A career in IBM Software means you’ll be part of a team that transforms our customer’s challenges into solutions.
Seeking new possibilities and always staying curious, we are a team dedicated to creating the world’s leading AI-powered, cloud-native software solutions for our customers. Our renowned legacy creates endless global opportunities for our IBMers, so the door is always open for those who want to grow their career.
IBM’s product and technology landscape includes Research, Software, and Infrastructure. Entering this domain positions you at the heart of IBM, where growth and innovation thrive.
As a Site Reliability Engineer, you will work in an agile, collaborative environment to build, deploy, configure, and maintain systems for the IBM client business. In this role, you will lead the problem resolution process for our clients, from analysis and troubleshooting, to deploying the latest software updates & fixes. Working closely with our worldwide teams, you will have a unique opportunity to gain first-hand experience with the latest technologies and be supported by a global team of IBMers to grow your own technical skills and develop your career.
Your primary responsibilities include:
•Infrastructure & Cloud Management:
- Design, build, and manage scalable cloud infrastructure using IBM Cloud, AWS, GCP, Azure.
- Implement Infrastructure as Code using Terraform.

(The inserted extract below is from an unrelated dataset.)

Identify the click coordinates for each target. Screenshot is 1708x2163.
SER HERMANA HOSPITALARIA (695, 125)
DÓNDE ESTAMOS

- Deploy and configure applications using container orchestration platforms like Kubernetes/OpenShift.
•Automation & CI/CD:
- Develop and maintain automation scripts and tools using Python, Groovy, and Ansible.
- Build and manage robust CI/CD pipelines using tools like Jenkins, IBM Continuous Delivery, and ArgoCD.
•System Monitoring & Reliability:
- Monitor health and performance of production systems (24x7 observability).
- Use tools like Instana, Grafana/Prometheus, and New Relic to build alerts and dashboards.
- Troubleshoot and resolve production issues in collaboration with engineering and support teams.
•Security & Compliance:
- Perform regular patching, upgrades, and collaborate with product support to resolve issues.
•Database & Middleware:
- Manage open-source middleware and databases such as PostgreSQL, CouchDB, Redis, Kafka, and Spark.
- Participate in incident response and on-call rotations.
•1-3+ years of experience as a DevOps or SRE Engineer.
•Experience with at least one major public cloud provider or large scale private/hybrid cloud using container orchestration.
•Experience with a modern configuration management and/or infrastructure management framework (Ansible, Puppet, Chef, Terraform, etc.).
•Production experience with one or more monitoring frameworks (Prometheus, Nagios, etc.)
•Strong scripting skills in at least one language (BASH, Python, Ruby, etc.)
•Experience with source control management such (git, subversion, etc.)
•Familiarity with Kubernetes or OpenShift platforms.
•Good understanding of CI/CD processes and tools (e.g., Jenkins).
•Solid grasp of monitoring, observability, and troubleshooting production environments.
•Hands-on experience with Linux systems administration.
•Excellent collaboration, communication, and problem-solving skills.
•Bachelor’s degree in computer science, Information Technology, or a related field are a plus.
•Relevant SRE certifications.
•Monitoring/Observability: knowledge or experience crafting alerts and dashboards using tools such as Instana, New Relic, Grafana/Prometheus.